Written task
Revise the records below, changing "pixels" to "px" and keeping everything else the same.

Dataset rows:
━━━━
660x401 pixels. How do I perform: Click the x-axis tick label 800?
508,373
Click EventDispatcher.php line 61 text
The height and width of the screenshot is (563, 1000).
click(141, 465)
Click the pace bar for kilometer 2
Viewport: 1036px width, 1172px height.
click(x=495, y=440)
━━━━
Task solution
660x401 px. How do I perform: Click the x-axis tick label 800?
508,373
Click EventDispatcher.php line 61 text
The height and width of the screenshot is (563, 1000).
click(141, 465)
Click the pace bar for kilometer 2
Viewport: 1036px width, 1172px height.
click(x=495, y=440)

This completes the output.